# Texte de la page
===============

Messagepar yadlajoie » jeu. 05 nov. 2015, 14:35

À chaque acte terroriste, des lois sécuritaires sont votées et Internet se retrouve au cœur des débats en tant que moyen de communication, mais aussi de recrutement, des djihadistes. Après les attentats de Charlie, la France suit cette voie. Cela vous inquiète-t-il ?
Les Etats-Unis ont été pris d’une paranoïa sécuritaire après les événements du 11 septembre, suscitant l’émergence d’une industrialisation de la surveillance de masse sous l’ère de George W. Bush. Barack Obama n’a fait que légaliser, a posteriori, ce qu’a mis sur pied son prédécesseur sans l’intervention des juges. Tous les services de renseignement de chaque pays échangent des informations depuis bien longtemps. Ils peuvent aussi en garder certaines pour eux, ou encore en transmettre des fausses. Ce sont de vieux procédés dont l’origine remonte à la Seconde Guerre mondiale. Mais cela finit par être aberrant dès lors que les enregistrements deviennent systématiques et massifs, prélude à une société totalitaire. Quand un gouvernement est capable de tout savoir, plus personne n’ose rien dire. Déjà, au sein même de l’agence de sécurité américaine, la NSA, des personnes utilisaient ce pouvoir pour surveiller leurs conjoints, leurs amis, leurs enfants, leurs collègues. L’étape suivante consiste à faire commerce de ces informations. Bien évidemment, les dirigeants vont renforcer les contrôles pour éviter ce genre de dérive, mais, dès que 2 000 à 5 000 personnes ont accès à ces éléments, les fuites se multiplient et il devient compliqué de tout maîtriser. A la fin, tout le monde a peur de tout le monde, et la légitimité des gouvernants s’effondre. Car les élus sont potentiellement menacés. On le sait bien, tout politicien a des choses répréhensibles à cacher, et chacun d’eux devra obéir à des consignes, sous peine de voir ces informations déplaisantes divulguées au grand public. En suivant cette logique implacable, on aboutit à la fin de la démocratie et à la naissance de la Stasi.

Mais nous n’en sommes pas là...
La NSA sait aussi ce qui se passe en France et peut échanger avec les autorités hexagonales les informations collectées. Pour rester dans la légalité, les services de renseignement n’écoutent pas la population de leur pays. Afin de contourner ce problème, ils s’échangent les données amassées par des services étrangers sur leurs propres sols. La France y participe. Bien entendu, elle ne peut aller aussi loin que la NSA, car elle ne dispose pas des mêmes ressources financières.

===============

# Données fournies
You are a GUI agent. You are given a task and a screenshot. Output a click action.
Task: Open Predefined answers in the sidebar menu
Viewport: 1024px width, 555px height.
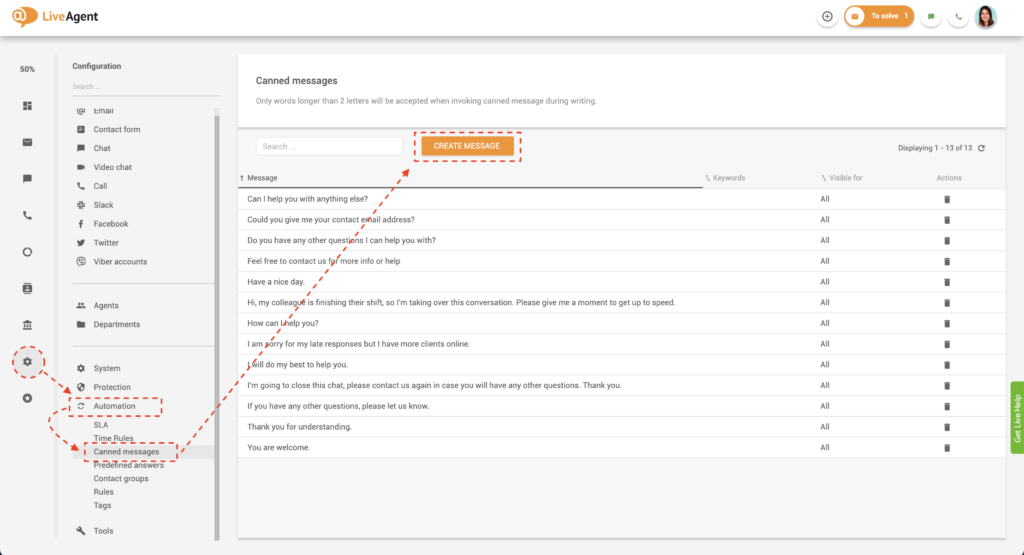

===============

# Tâche
Reproduisez sans aucune modification le passage du texte sur la surveillance de masse qui commence à "La NSA sait" et se termine à "mêmes ressources financières.".

# Sortie de l'exercice
La NSA sait aussi ce qui se passe en France et peut échanger avec les autorités hexagonales les informations collectées. Pour rester dans la légalité, les services de renseignement n’écoutent pas la population de leur pays. Afin de contourner ce problème, ils s’échangent les données amassées par des services étrangers sur leurs propres sols. La France y participe. Bien entendu, elle ne peut aller aussi loin que la NSA, car elle ne dispose pas des mêmes ressources financières.